Saved entries

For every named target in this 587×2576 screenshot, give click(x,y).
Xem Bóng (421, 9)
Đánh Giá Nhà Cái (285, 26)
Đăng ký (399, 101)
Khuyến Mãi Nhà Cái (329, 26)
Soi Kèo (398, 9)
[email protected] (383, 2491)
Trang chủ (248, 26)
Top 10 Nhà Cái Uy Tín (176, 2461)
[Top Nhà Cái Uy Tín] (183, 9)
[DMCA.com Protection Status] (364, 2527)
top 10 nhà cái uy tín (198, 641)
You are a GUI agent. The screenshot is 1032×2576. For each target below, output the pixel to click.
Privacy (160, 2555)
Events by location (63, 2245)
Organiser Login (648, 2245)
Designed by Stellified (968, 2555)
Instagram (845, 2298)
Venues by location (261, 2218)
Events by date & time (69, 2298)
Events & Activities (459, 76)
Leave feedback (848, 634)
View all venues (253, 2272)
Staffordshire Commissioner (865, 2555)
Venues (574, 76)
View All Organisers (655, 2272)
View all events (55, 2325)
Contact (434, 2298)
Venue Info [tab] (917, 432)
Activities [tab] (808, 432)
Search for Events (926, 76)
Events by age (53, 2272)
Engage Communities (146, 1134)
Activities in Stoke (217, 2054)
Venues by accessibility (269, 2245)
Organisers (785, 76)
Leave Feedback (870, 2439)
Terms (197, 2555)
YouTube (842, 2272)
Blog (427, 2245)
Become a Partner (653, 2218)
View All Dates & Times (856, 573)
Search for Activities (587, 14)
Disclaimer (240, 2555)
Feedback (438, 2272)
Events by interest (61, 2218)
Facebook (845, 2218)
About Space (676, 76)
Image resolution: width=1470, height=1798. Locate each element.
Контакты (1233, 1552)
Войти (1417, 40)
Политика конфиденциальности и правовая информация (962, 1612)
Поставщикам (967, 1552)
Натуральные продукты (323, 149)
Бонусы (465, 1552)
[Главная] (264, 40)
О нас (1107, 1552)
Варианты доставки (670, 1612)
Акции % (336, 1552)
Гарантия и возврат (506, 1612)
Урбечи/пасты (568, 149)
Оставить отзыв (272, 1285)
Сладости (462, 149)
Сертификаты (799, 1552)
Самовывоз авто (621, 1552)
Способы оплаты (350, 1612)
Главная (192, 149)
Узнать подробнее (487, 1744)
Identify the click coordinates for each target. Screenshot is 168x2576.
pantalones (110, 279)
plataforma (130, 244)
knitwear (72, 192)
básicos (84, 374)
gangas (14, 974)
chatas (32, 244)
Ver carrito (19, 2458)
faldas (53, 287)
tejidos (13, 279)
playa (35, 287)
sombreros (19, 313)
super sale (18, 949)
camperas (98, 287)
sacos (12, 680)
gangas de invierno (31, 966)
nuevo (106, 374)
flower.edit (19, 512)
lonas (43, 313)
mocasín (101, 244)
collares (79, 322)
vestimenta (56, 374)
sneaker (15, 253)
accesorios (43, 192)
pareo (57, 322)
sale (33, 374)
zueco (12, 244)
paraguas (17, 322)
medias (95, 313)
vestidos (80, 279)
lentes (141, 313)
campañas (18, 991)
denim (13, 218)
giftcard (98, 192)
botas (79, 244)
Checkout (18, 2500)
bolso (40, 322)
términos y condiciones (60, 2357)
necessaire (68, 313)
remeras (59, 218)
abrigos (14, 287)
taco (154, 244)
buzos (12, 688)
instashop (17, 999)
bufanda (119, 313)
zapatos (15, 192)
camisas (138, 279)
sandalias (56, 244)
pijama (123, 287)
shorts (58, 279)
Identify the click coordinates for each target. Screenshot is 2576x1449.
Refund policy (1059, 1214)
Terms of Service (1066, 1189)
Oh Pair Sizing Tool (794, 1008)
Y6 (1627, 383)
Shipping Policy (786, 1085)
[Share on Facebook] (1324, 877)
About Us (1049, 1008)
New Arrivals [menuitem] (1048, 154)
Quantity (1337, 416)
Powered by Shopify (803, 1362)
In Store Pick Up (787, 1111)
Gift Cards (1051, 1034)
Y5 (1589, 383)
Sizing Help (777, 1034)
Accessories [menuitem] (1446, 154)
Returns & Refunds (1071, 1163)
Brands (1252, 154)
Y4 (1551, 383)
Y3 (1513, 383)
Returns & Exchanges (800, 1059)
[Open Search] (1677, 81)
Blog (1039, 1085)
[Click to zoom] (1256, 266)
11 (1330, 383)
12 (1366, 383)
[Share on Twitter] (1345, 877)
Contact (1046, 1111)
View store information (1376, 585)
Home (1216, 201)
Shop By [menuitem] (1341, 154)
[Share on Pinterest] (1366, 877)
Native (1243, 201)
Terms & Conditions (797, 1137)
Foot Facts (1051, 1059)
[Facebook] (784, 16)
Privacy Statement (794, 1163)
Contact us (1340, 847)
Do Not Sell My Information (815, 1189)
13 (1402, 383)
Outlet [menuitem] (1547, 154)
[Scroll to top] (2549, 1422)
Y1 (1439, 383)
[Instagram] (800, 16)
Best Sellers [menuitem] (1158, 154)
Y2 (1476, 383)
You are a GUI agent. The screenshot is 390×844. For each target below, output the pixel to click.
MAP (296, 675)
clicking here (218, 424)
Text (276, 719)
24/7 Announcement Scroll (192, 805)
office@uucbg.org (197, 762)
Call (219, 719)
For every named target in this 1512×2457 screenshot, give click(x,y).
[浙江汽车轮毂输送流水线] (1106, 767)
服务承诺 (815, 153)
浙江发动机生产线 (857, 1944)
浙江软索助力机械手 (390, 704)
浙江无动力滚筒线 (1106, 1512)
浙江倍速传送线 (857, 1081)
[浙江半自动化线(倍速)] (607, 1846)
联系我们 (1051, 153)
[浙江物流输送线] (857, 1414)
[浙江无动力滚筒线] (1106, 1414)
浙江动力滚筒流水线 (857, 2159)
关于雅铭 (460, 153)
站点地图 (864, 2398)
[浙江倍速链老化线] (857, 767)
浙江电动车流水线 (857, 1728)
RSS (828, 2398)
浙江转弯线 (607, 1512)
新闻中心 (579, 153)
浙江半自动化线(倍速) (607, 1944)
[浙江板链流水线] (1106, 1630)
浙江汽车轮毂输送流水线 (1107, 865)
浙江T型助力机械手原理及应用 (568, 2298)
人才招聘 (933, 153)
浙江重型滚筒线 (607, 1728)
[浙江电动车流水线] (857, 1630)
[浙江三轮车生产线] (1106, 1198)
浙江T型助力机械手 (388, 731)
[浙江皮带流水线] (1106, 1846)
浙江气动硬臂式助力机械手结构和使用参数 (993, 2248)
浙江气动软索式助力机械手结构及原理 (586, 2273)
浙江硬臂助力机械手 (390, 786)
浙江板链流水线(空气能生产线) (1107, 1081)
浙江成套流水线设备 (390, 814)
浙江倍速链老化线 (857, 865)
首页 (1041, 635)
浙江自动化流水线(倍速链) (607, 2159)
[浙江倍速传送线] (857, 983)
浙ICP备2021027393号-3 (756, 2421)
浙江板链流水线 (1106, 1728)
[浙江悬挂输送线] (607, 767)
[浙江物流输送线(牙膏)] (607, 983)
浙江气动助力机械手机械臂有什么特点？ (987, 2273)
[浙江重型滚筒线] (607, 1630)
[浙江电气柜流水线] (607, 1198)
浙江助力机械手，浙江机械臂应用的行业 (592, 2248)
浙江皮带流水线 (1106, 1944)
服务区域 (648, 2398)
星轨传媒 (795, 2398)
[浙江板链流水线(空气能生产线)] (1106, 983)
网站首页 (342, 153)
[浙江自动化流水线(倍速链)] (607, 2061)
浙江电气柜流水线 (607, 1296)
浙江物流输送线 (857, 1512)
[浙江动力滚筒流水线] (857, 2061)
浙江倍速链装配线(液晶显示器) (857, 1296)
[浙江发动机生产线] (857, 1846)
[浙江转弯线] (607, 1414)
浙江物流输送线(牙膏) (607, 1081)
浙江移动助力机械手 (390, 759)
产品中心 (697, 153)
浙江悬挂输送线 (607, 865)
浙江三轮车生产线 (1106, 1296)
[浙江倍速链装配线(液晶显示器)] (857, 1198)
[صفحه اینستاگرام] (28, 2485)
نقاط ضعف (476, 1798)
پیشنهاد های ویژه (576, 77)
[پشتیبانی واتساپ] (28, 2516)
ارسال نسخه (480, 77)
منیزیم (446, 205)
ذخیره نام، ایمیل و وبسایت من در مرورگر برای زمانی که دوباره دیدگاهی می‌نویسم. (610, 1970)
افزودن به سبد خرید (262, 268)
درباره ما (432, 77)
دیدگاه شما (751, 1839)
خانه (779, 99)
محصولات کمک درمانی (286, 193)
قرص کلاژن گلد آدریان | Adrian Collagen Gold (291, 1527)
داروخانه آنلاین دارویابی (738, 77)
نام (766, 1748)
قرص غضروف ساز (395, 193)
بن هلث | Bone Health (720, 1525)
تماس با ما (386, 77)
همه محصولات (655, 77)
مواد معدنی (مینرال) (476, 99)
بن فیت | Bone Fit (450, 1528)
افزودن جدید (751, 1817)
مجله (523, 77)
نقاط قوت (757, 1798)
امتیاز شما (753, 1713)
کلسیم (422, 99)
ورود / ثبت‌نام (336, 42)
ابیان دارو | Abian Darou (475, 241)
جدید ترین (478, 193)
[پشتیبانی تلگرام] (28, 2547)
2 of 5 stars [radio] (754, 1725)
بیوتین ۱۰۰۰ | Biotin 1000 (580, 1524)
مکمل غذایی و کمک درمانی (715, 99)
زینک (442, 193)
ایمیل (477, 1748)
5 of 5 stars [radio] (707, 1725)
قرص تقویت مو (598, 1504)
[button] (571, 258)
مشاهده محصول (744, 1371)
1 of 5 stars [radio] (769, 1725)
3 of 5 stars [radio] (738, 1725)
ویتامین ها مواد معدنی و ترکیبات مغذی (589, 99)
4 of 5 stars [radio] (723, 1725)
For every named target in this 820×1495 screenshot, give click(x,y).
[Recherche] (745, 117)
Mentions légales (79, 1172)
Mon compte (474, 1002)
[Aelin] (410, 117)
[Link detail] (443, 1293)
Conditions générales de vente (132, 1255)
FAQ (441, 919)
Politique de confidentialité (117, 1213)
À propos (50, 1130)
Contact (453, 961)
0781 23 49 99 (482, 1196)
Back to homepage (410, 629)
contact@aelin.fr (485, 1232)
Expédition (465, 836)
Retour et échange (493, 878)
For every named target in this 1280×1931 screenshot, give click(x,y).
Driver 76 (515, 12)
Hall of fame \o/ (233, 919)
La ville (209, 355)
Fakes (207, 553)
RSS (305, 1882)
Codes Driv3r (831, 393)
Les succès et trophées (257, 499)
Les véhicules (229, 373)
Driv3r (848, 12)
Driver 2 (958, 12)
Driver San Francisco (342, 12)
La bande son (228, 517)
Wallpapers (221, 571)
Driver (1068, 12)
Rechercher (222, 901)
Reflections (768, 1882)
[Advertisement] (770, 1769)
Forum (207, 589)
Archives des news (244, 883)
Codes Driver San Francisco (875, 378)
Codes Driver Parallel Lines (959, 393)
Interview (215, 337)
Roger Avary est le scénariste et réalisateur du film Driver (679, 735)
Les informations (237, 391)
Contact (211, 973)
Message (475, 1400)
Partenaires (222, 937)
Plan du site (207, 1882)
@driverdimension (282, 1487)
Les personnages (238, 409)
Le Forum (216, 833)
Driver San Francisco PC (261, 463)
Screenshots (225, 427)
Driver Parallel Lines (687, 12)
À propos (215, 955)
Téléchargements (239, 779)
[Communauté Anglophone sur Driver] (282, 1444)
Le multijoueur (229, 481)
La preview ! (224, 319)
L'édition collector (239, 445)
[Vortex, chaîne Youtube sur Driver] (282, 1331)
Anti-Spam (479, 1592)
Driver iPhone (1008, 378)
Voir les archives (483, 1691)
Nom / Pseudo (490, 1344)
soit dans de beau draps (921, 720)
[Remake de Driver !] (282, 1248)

* **Description of the task**
Reprint exactly the lines above that start at the one with "Roger Avary est" and end at the one with "Screenshots (225, 427)", keeping both and adding none.

* **Output below**
Roger Avary est le scénariste et réalisateur du film Driver (679, 735)
Les informations (237, 391)
Contact (211, 973)
Message (475, 1400)
Partenaires (222, 937)
Plan du site (207, 1882)
@driverdimension (282, 1487)
Les personnages (238, 409)
Le Forum (216, 833)
Driver San Francisco PC (261, 463)
Screenshots (225, 427)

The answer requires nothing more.